WHAT IS REQUIRED:
Update the records from the line with "Click 'Cutsomer texted to extend' note" up to and including the line with "pyautogui.click(x=448, y=299)" by replacing "padlock" with "lock icon", leaving everything else unchanged. Return only those lines.

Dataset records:
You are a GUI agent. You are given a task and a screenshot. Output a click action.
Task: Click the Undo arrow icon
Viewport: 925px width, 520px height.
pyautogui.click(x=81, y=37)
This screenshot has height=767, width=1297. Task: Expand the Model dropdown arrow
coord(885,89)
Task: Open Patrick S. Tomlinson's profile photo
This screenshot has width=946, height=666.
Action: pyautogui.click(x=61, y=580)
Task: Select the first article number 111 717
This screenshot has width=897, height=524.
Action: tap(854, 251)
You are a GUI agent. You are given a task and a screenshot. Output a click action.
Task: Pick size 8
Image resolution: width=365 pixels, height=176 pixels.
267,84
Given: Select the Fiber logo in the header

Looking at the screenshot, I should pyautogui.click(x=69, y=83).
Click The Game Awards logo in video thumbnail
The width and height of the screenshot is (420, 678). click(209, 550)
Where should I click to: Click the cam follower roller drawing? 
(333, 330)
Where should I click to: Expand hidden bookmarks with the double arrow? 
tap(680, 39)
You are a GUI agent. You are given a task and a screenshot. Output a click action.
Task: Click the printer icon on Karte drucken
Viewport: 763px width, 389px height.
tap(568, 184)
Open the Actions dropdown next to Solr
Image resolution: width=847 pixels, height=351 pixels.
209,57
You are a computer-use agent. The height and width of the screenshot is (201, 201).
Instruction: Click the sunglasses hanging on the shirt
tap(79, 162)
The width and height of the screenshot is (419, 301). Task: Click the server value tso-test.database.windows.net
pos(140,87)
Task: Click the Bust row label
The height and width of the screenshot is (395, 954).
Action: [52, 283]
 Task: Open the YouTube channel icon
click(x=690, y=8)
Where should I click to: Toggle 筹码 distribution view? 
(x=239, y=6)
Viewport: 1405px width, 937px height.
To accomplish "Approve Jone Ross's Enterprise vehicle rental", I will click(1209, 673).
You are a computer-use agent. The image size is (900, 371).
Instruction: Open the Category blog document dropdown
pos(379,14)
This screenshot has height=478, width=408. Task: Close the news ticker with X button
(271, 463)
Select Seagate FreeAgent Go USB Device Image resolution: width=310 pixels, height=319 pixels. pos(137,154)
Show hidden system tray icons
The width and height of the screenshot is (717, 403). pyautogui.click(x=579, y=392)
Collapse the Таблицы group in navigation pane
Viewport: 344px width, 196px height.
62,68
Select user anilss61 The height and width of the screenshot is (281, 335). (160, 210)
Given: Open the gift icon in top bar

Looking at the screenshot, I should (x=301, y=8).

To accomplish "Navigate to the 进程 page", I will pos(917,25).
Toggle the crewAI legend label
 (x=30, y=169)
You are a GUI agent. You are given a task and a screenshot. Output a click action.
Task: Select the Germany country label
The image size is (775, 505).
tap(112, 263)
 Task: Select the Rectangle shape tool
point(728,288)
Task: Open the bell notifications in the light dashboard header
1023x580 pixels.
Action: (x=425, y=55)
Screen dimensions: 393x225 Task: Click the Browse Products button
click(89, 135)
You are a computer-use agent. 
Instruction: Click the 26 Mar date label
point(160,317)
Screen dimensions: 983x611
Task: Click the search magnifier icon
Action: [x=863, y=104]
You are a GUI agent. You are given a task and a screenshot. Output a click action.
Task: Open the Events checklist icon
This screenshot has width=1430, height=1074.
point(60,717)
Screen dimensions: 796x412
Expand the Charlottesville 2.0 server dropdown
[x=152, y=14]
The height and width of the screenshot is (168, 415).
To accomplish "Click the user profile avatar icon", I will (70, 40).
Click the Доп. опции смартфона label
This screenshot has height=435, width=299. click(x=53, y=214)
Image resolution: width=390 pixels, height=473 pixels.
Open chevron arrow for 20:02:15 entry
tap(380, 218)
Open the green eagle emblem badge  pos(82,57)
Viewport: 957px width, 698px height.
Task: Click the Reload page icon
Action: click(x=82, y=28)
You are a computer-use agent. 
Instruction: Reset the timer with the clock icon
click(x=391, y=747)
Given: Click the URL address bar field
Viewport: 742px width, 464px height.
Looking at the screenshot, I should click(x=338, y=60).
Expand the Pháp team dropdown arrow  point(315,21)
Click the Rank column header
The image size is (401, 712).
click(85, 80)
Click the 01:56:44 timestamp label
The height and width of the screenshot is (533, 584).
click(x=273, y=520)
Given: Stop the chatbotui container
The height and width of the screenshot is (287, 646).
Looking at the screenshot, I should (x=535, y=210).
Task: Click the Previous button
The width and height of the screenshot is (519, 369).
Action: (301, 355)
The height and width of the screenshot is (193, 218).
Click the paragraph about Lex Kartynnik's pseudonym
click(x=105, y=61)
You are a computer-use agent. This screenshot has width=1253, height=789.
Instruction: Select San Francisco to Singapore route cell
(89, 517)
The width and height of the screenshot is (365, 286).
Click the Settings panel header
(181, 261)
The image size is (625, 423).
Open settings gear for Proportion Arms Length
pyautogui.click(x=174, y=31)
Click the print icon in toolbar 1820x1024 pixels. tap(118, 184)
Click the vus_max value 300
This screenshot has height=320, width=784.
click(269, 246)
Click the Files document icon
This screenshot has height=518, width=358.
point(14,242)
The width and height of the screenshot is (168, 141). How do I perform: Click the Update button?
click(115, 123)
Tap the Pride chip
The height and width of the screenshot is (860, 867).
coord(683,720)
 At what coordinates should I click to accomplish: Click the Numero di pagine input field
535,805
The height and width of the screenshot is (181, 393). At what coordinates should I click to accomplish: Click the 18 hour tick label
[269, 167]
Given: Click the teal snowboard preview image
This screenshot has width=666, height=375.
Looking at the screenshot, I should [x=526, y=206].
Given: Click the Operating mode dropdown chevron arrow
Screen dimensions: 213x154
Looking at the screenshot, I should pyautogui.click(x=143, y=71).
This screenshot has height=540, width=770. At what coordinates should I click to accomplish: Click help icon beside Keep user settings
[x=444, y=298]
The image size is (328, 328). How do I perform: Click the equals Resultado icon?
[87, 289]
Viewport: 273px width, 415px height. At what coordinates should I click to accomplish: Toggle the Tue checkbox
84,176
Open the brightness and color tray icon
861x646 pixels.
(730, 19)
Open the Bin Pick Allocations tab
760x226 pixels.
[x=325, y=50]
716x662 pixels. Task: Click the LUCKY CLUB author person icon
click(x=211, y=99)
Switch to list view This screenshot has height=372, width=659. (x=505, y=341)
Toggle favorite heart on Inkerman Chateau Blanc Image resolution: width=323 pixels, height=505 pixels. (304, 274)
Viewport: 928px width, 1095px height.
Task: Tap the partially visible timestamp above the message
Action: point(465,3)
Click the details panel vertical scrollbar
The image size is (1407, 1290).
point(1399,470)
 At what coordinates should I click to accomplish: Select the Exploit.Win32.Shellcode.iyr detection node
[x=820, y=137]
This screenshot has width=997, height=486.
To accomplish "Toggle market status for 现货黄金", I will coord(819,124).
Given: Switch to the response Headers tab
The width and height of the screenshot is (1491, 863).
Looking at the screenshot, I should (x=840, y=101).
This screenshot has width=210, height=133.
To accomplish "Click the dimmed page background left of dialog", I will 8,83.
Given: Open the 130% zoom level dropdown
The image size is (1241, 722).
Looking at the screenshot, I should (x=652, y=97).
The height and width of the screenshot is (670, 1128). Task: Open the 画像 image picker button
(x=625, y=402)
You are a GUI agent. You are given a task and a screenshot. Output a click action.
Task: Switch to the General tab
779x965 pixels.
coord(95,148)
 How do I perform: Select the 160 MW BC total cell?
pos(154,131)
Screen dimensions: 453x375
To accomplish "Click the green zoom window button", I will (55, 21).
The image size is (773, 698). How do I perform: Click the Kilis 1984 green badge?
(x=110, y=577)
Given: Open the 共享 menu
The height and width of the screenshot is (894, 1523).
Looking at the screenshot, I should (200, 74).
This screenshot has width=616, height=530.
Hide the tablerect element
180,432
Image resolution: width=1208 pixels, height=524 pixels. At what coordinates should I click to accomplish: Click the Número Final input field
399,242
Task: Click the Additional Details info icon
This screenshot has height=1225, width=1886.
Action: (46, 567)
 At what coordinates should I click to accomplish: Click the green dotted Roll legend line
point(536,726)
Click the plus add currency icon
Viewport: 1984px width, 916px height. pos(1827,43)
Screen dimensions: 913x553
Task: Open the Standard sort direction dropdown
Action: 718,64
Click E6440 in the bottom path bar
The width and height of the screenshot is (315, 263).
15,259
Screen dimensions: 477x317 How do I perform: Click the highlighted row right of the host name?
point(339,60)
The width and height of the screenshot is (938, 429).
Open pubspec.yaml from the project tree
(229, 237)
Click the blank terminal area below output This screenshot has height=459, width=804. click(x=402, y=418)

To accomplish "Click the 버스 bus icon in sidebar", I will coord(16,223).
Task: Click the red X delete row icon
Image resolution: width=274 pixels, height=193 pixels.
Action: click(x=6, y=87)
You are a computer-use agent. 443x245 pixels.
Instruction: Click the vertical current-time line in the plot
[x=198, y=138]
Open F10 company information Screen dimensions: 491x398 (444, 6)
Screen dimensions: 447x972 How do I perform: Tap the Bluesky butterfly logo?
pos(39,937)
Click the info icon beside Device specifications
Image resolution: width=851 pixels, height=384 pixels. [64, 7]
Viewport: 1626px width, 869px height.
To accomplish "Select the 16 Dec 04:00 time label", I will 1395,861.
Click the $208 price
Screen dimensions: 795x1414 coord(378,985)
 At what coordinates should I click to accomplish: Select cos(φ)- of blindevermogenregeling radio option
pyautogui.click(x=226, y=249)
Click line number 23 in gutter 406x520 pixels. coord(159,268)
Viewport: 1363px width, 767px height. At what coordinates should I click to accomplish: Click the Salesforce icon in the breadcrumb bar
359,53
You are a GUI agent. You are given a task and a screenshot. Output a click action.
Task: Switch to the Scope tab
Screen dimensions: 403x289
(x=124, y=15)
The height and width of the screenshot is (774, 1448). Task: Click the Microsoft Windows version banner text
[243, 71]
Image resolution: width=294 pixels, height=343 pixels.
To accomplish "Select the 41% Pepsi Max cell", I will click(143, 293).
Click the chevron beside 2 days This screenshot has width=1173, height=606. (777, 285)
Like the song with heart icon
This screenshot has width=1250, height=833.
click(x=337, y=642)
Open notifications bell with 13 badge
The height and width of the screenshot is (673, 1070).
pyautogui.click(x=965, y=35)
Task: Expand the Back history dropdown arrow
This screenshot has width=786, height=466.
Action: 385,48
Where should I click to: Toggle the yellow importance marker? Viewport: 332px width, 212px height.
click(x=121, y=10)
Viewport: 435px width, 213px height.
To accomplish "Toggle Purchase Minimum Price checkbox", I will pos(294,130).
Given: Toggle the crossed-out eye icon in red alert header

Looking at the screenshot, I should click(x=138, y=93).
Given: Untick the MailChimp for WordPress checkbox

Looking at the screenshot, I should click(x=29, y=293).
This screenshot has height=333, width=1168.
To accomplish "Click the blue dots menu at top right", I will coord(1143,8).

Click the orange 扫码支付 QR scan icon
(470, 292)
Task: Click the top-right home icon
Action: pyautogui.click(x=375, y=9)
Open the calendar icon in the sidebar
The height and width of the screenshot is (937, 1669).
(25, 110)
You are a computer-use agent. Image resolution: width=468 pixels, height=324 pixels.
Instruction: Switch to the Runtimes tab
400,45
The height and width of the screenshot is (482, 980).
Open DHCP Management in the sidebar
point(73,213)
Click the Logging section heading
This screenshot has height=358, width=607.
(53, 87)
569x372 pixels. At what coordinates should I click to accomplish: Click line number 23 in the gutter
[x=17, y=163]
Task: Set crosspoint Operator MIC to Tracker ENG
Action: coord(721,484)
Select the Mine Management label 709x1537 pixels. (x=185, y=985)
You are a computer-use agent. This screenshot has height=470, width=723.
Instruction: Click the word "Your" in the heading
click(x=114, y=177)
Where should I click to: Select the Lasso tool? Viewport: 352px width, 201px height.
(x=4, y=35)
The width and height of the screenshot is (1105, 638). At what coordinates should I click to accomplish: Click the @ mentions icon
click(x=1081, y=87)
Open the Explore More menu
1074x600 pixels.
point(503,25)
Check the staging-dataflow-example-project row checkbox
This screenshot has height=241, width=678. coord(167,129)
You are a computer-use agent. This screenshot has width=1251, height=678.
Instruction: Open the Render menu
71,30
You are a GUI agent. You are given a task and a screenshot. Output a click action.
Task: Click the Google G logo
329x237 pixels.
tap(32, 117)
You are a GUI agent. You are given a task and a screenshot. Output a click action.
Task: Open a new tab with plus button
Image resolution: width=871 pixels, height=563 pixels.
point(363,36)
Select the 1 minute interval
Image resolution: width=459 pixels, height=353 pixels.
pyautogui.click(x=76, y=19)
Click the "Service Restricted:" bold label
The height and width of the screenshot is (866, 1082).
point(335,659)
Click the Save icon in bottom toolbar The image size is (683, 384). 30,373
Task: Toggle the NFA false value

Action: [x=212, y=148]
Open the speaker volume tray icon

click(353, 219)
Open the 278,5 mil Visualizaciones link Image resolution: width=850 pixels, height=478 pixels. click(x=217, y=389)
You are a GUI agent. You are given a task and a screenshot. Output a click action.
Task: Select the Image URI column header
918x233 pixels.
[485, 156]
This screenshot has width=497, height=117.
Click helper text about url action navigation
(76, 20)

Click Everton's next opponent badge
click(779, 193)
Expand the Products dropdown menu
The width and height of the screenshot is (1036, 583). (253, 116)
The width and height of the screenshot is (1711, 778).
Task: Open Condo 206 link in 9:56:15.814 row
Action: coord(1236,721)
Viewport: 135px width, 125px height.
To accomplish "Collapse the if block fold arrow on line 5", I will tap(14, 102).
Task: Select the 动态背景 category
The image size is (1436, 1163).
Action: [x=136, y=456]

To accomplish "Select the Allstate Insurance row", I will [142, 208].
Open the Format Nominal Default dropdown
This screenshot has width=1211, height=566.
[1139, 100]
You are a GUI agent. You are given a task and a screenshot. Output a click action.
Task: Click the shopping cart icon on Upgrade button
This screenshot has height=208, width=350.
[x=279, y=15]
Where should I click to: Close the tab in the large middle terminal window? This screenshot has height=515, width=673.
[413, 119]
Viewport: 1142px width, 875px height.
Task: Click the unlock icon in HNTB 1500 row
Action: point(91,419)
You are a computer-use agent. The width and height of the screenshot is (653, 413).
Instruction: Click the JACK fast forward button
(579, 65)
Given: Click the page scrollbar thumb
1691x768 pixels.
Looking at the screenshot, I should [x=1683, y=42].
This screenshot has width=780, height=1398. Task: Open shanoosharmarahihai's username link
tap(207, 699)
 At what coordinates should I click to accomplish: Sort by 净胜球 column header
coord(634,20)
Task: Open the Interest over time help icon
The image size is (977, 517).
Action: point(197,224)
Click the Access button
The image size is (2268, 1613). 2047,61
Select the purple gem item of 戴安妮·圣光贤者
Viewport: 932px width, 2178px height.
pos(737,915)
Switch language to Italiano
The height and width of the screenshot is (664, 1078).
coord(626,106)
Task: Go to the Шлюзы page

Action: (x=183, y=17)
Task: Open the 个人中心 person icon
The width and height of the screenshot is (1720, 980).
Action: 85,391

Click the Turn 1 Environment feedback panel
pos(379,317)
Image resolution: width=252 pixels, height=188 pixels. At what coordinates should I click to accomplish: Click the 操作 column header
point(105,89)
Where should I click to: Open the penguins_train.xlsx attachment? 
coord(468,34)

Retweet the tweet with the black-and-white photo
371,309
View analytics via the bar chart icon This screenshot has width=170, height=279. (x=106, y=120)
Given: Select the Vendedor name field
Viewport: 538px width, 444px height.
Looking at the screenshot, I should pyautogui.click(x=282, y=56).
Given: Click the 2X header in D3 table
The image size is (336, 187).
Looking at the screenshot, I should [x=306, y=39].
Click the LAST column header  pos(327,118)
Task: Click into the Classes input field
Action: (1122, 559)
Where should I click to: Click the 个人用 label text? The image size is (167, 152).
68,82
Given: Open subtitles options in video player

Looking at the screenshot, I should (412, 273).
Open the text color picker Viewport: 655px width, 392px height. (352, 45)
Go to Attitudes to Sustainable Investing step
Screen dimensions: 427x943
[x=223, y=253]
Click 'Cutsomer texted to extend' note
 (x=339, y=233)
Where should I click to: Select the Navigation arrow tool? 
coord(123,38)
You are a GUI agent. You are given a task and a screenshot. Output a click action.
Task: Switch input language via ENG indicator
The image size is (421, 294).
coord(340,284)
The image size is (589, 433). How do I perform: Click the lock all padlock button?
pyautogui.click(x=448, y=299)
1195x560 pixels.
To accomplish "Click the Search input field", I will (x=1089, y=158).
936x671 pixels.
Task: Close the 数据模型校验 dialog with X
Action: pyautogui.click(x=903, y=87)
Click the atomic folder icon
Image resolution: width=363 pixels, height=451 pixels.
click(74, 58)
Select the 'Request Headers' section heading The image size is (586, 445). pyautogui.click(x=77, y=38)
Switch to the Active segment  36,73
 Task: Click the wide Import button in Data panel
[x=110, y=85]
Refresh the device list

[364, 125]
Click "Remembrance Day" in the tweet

ANSWER TO THIS PROBLEM:
Click 'Cutsomer texted to extend' note
 (x=339, y=233)
Where should I click to: Select the Navigation arrow tool? 
coord(123,38)
You are a GUI agent. You are given a task and a screenshot. Output a click action.
Task: Switch input language via ENG indicator
The image size is (421, 294).
coord(340,284)
The image size is (589, 433). How do I perform: Click the lock all lock icon button?
pyautogui.click(x=448, y=299)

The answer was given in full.